Страница:
69 из 115
Кстати, у них как-то само собой установилось: если Катя была благорасположена, то называла его Тапочкиным. Обращение «Тунеядыч» означало пусть маленькое, но неудовольствие. Так осталось и по сей день. (Интересно, как бы она назвала его, если бы внезапно вернулась и застала за сборами? Уж конечно бы, не так, как семнадцать лет назад. Той, прежней Кати нет и больше не будет…)
— Ну Тапочкин, ну давай же мириться! — она попыталась обнять его за шею, но Башмаков молча, резким движением сбросил ее руки. Оставшиеся вещи он просто стянул ремнем. И тогда Катя снова побежала звонить — теперь уже своей матери. Зинаида Ивановна терпеть не могла ее жалоб, всегда становилась на сторону Башмакова и, в отличие от Людмилы Константиновны, считала, что мужа лучше переласкать, чем недоласкать.

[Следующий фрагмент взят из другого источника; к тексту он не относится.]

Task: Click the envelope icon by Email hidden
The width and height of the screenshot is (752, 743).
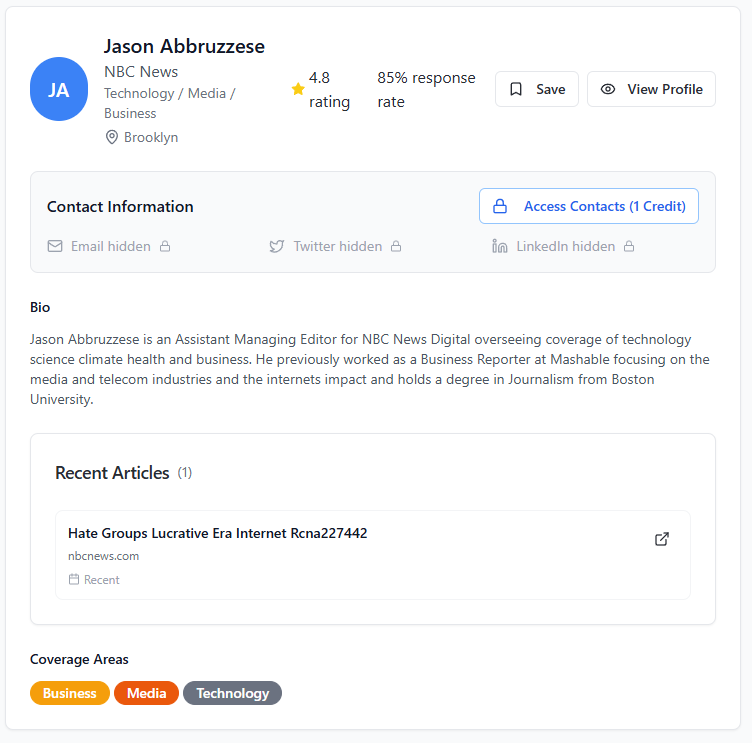Action: click(x=55, y=246)
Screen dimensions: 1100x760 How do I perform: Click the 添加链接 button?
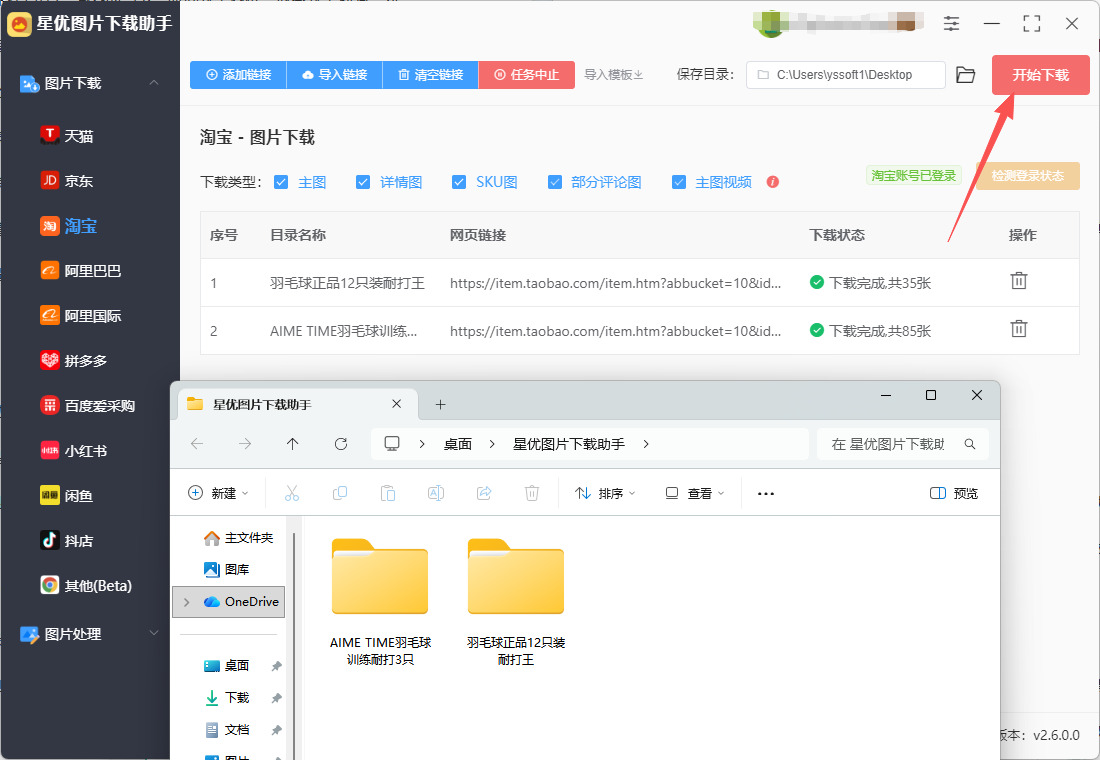[x=238, y=75]
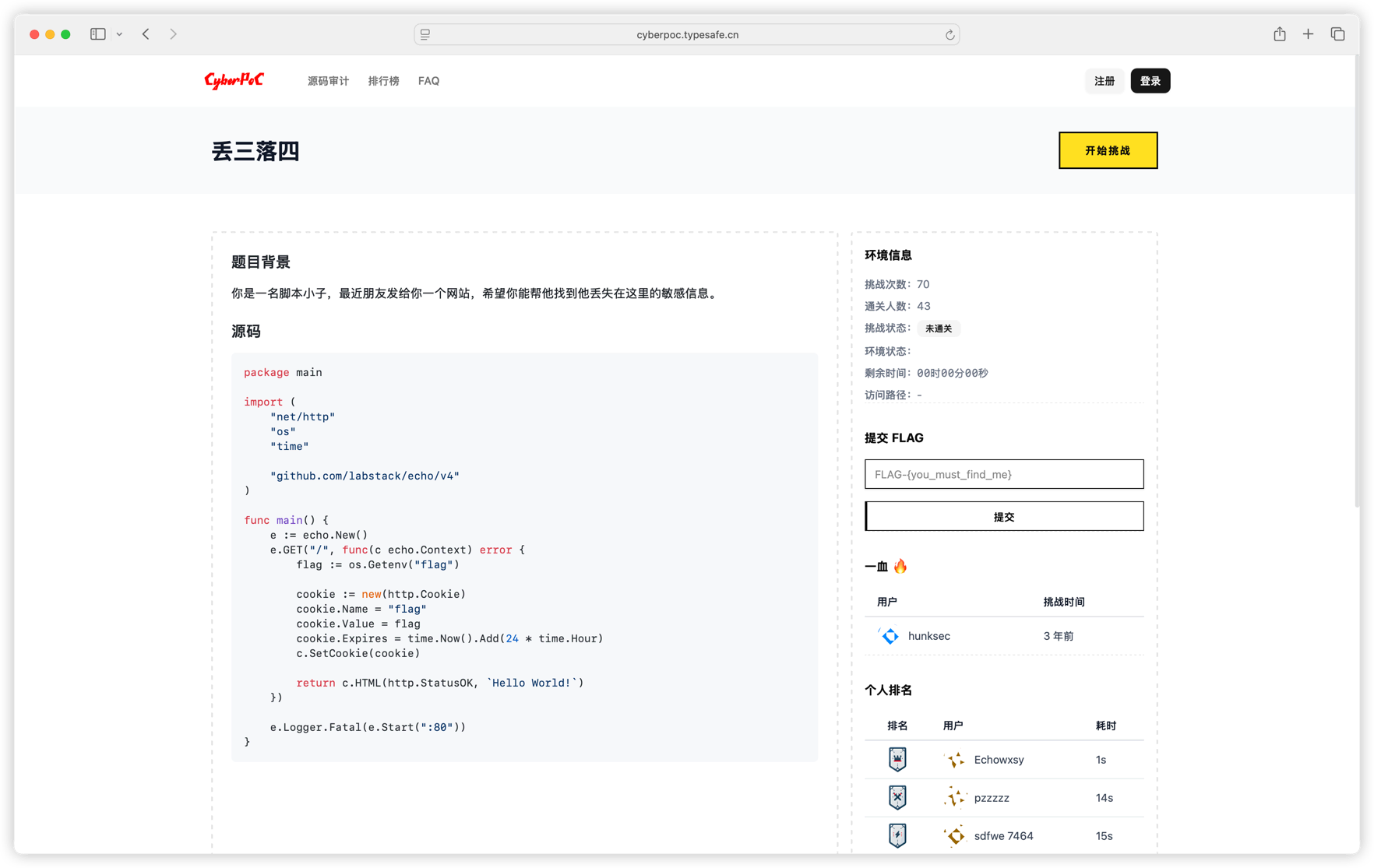Screen dimensions: 1374x868
Task: Toggle the Safari sidebar icon
Action: (98, 34)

Поэтому Катя обычно жаловалась отцу. Тот во всем поддерживал дочь и мог бы остановить это безобразие одной решающей цитатой из Моруа, но он, как назло, уехал подлечиться в Цхалтубо.
Олег устало обошел еще раз квартиру, снял со стены фотографию хохочущей Дашки, нашел завалившийся за диван кистевой эспандер, потом заглянул в ванную, достал из бака две грязные сорочки и гроздь убедительно несвежих носков. Тут его снова настигла Катя. Она стала вырывать у него из рук рубашки, вероятно, не желая никому отдавать свое святое право стирать мужнино грязное белье.
— Олег… Я прошу… Прости меня! — твердила она вся в слезах, и голос ее явственно напоминал теперь голос Зинаиды Ивановны.